José AzelWe fight wars in defense of liberty, and we proudly point to our Founding Documents declaring our freedoms to be inalienable rights. So, where does liberty come from?

An easy answer is that our freedom comes from God. However, that is an unsatisfying answer that leads to questions such as: why has a loving God not allowed freedom to flourish in most of His world? According to the Freedom in the World Report, (Freedom House 2019) only 39 percent of a world population of 7.6 billion can be said to be free, 24 percent partially free, and 37 percent are not free. That is, 4.6 billion people are not free or only partially free. The trend is also disturbing; since 2006, 116 countries have experienced a decline in liberty and only 63 have experienced an improvement.

We believe that liberty is an aspiration of all human beings. And yet, freedom has been historically rare and continues to be scarce. As pointed out by Daron Acemoglu and James Robinson in their latest book The Narrow Corridor, “…there is nothing automatic about the emergence of liberty, and liberty hasn’t been easy to achieve in human history.”

Most societies have been unable to develop a state with the capacity to enforce laws, resolve conflicts, and provide public services while remaining in the control of an assertive and well-organized society.
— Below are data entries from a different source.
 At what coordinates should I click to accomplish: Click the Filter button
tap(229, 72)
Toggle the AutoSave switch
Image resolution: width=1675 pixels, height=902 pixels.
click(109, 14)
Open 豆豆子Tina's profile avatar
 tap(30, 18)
Powerful states abound, but many use their power for repression and dominance rather than to promote individual liberties.

A central theme of Acemoglu and Robinson’s thesis is that liberty needs the state and its laws, but society needs to control the state so that it protects and promotes individual liberties. “Liberty needs a mobilized society that participates in politics, protests when it’s necessary, and votes the government out of power when it can… for liberty to emerge and flourish, both the state and society must be strong.”
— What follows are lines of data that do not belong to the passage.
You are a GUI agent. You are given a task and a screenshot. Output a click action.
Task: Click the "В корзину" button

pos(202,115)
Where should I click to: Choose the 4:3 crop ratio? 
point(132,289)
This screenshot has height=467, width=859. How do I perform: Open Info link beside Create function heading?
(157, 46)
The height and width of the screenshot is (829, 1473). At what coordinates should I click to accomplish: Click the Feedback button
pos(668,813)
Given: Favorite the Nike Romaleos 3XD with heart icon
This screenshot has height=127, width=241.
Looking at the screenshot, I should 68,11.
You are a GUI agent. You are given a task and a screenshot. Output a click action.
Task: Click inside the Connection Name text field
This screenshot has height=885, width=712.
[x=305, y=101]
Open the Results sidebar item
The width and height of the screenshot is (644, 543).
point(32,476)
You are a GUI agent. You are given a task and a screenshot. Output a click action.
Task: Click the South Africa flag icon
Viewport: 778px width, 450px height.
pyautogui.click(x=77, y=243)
Thus, liberty does not come from government. And, if we must have a rules-enforcing government to avoid lawlessness, then liberty must flow from the balance of power between the government and society. Liberty is critically dependent on the state-society balance of power. If society is unable to influence the state’s policies and actions, despotism will develop.
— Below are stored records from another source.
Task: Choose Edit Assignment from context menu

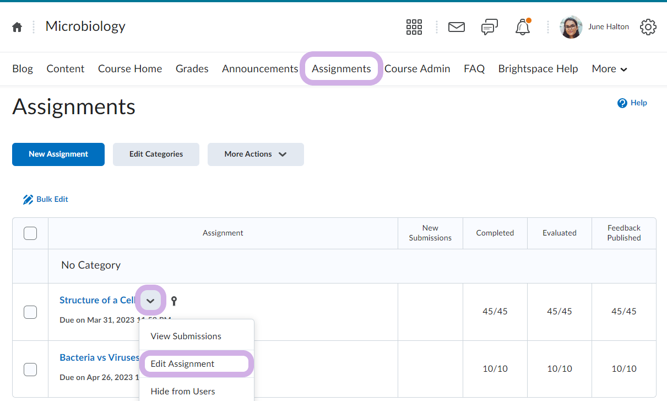Action: pos(183,364)
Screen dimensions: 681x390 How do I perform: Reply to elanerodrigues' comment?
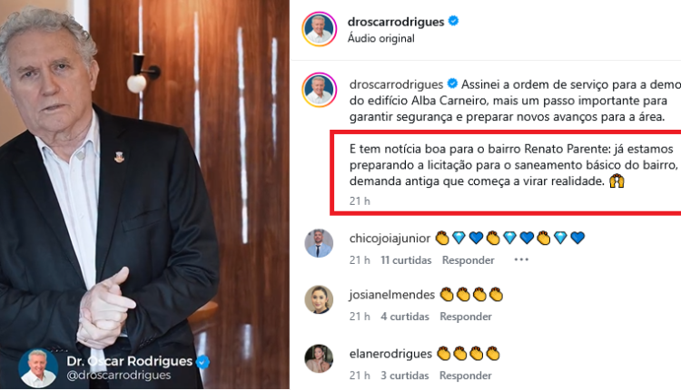click(x=466, y=375)
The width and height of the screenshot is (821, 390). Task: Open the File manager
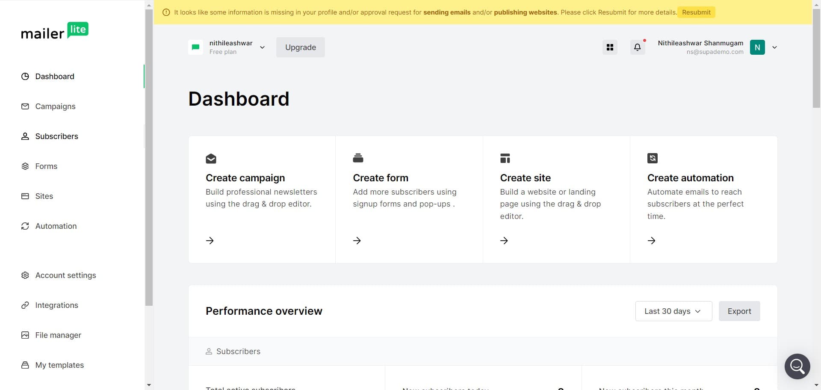[x=58, y=335]
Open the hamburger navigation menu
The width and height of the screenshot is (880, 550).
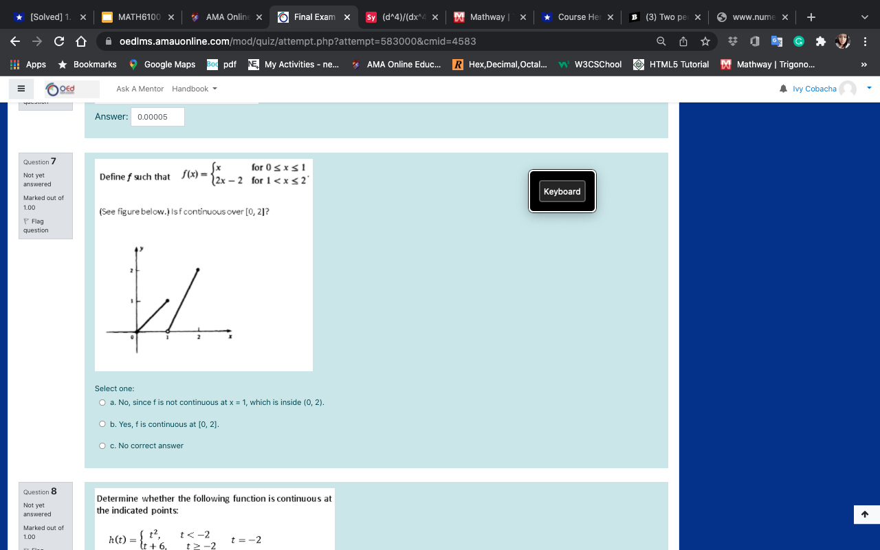pyautogui.click(x=21, y=88)
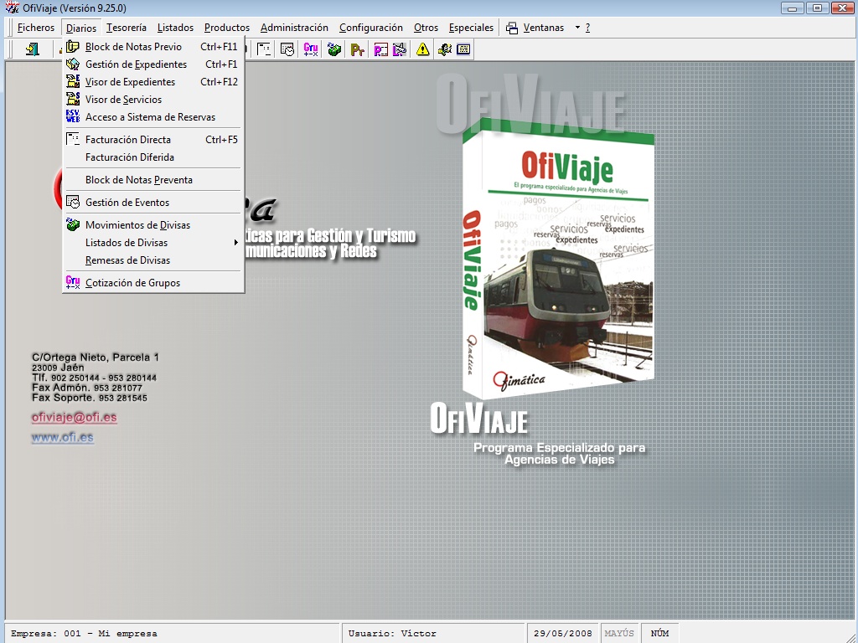Click the small arrow right of Ventanas

[577, 28]
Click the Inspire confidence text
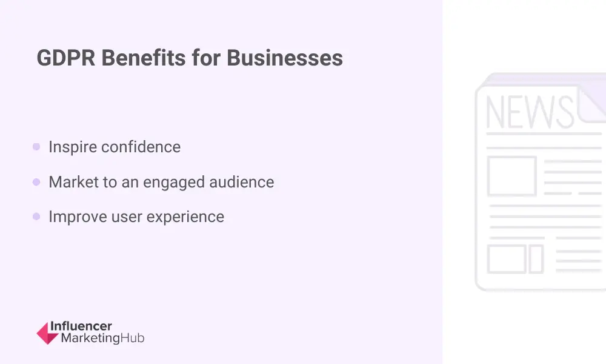Viewport: 606px width, 364px height. pyautogui.click(x=115, y=147)
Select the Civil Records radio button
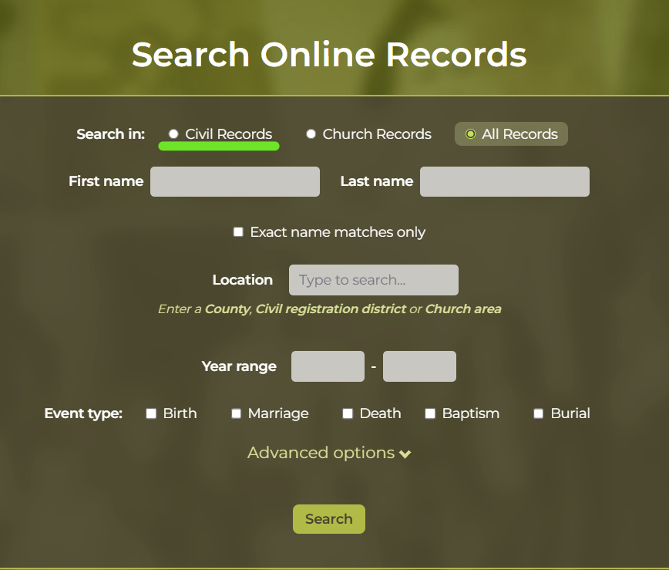Image resolution: width=669 pixels, height=570 pixels. click(173, 134)
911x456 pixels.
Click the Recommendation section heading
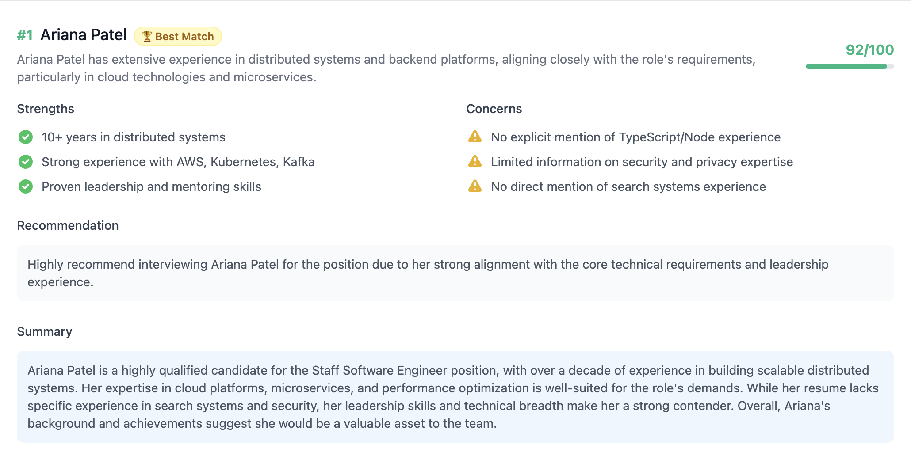[x=68, y=225]
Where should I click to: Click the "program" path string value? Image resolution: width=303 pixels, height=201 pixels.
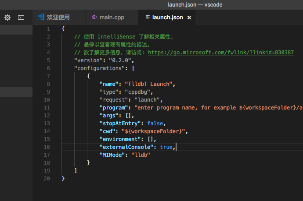[x=218, y=107]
But why are so many societies unfree and unable to assert their rights and change course towards freedom? Another easy answer relies on the repressive power of the regimes. Yet, a more insidious answer is a condition social scientists call “path dependence.” In essence, path dependence explains how the decisions we face for any given circumstance are limited and framed by the decisions we have made in the past, or by the events we have experienced, even though past circumstances may no longer be relevant. It is a technical way of saying “history matters.”

Consider this practical example of path dependence. When thinking of upgrading to a new and superior word processing or accounting software, the new software must be capable of reading files from our previous years of work. If it cannot, it would not work for us. Our purchase of the new software is path-dependent.

History does matter, but history is not destiny as Marx thought. History results from our actions, and path dependence does not prevent societies from transitioning from one path to another. Yet, such a transition requires the mobilization of society. This is why despotic governments seek to keep their societies fragmented and focused on trivial issues.

Liberty does not warrant that we will make the best decisions for our own lives. It only assures us that no one will decide for us. And, although the evidence shows that individual liberty is a necessary condition for the well-being of society, there is no natural tendency for governments to protect individual freedoms. As political theorist Juan Bautista Alberdi (1810-1884) taught: “The Omnipotence of the State is the Negation of Individual Liberty.”

Liberty is intimately connected to our notion of rights and liberty needs a civil society organized around the idea of individual rights. Which is another way of saying that, liberty comes from us.